§ Task requirements: Your copy should hold only the lines from the one containing "This screenshot has height=473, width=1000." through the final line of the entries, exactly as written, with no pictures.

§ Extracted entries:
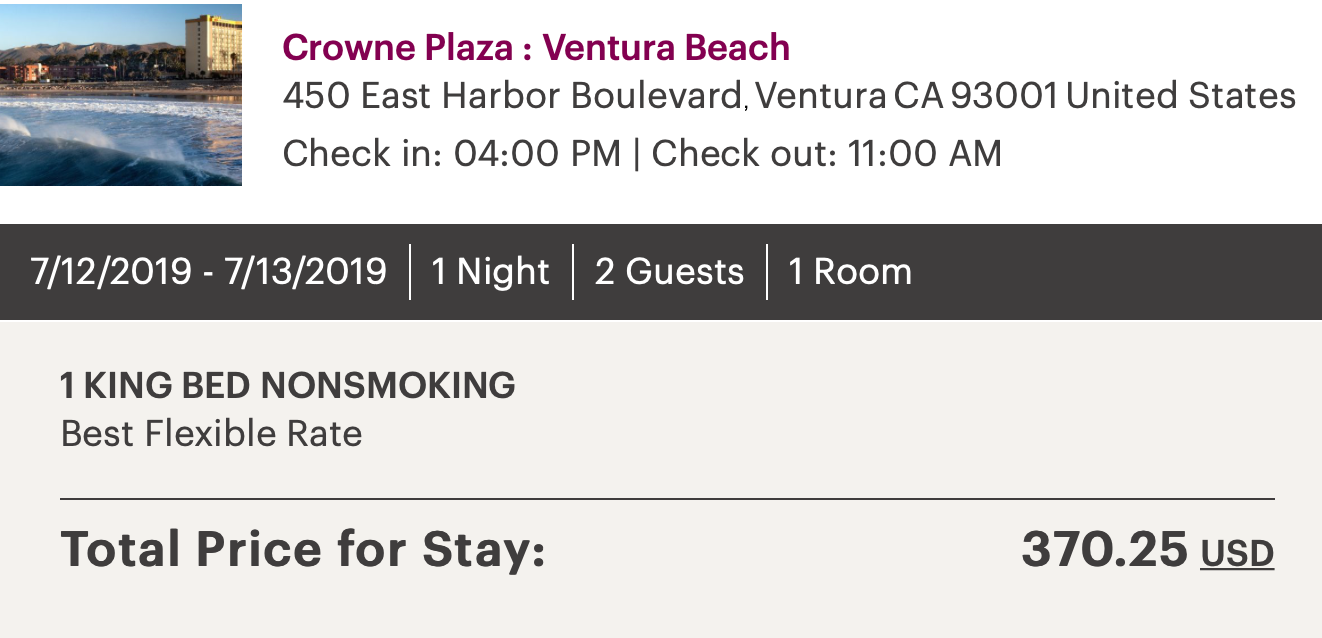This screenshot has height=638, width=1322.
Task: Click the Best Flexible Rate label
Action: click(211, 434)
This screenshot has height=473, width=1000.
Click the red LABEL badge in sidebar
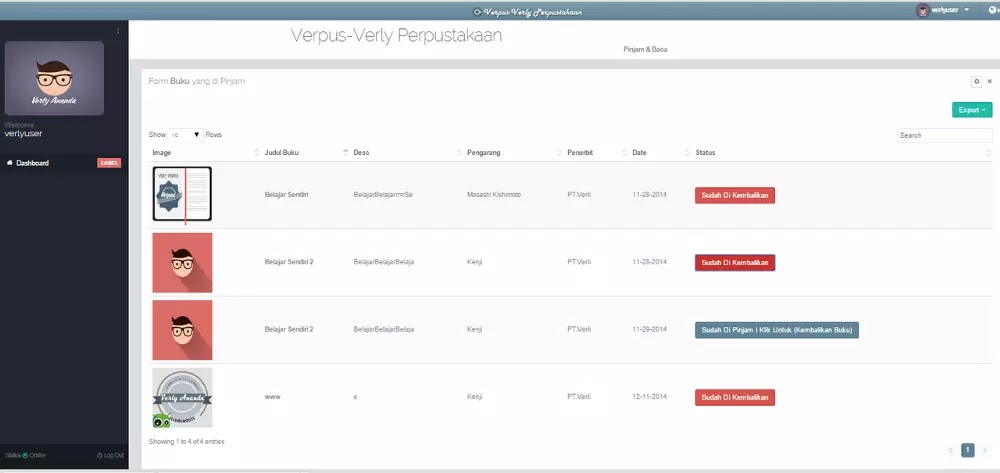coord(109,163)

§ Finished task:
This screenshot has height=473, width=1000.
Click the red LABEL badge in sidebar
coord(109,163)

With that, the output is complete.